King of Jazz is crazy pants. It’s a two-strip Technicolor fantasia directed by John Murray Anderson that’s been lovingly restored in all its lurid, can’t-look-away glory and presented in the highest quality by the Criterion Collection. If you know anything about music of the 1930s then you may question the movie’s assertions concerning jazz royalty. Such questions would be grounded in reason. You may need to put reason aside for this one in exchange for the unfolding spectacle. Giant pianos! Showgirls that tower over the streets of Manhattan! Oswald the Lucky Rabbit! All singing, all dancing, King of Jazz just about has it all and it’s brought to you through the strange magic of the two-strip Technicolor process. Red and green may not fully render the color spectrum but what color it does render is glorious.
The risque cover to this edition is a repurposed, vintage Film Daily advertisement that likely promoted the picture to exhibitors. It required some work to make the art camera-ready for the package. Art Director, Eric Skillman, provided it with the ad copy already removed. It was then up to me to recreate the lettering along the bottom in order to accommodate the director’s name. We also wanted to remix the color so that it drew from the two-strip palette and integrate better with the film imagery used throughout.
The name of the game with King of Jazz is variety. The structure of the movie owes more to vaudeville than the conventional Hollywood musical. There are some spoken intros and a handful of skits but there’s no over-arching narrative. It plays like a night at the Orpheum only with the overlay of seriously inventive movie magic.
It felt to me the best compliment to that structure is to cram as much variety into the typography as possible, so that the pages of the 16 page booklet as well as each screen of the DVD menus would offer something special at every turn. The type styles and techniques come straight from the jazz age yet were filtered through the movies quirky sensibilities.

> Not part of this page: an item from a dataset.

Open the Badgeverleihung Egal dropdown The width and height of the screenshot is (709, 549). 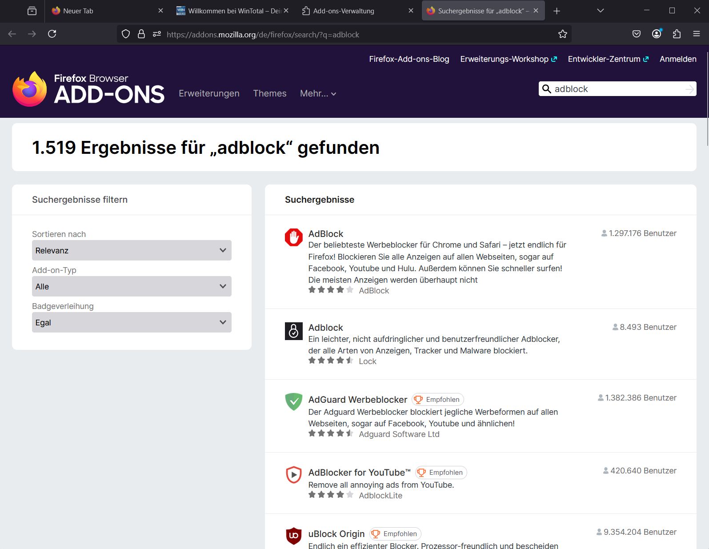(x=132, y=322)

The collages, mirroring and kaleidoscopic imagery in the booklet —all techniques used in the movie— are born of practical necessity. The pictures are all frame grabs from the movie. Even when the source is high resolution, it tempts the fates to use frame grabs from a movie of this era. The grain structure can be formidable. You’ve got to reduce the size of a picture in order for it to tighten up. By creating backgrounds that are assembled of multiple frames that have been reduced over all, the integrity of the pictures hold up a lot better. The feeling I hoped to impart with the booklet was something that felt like a theater program handed out of the night of the big show.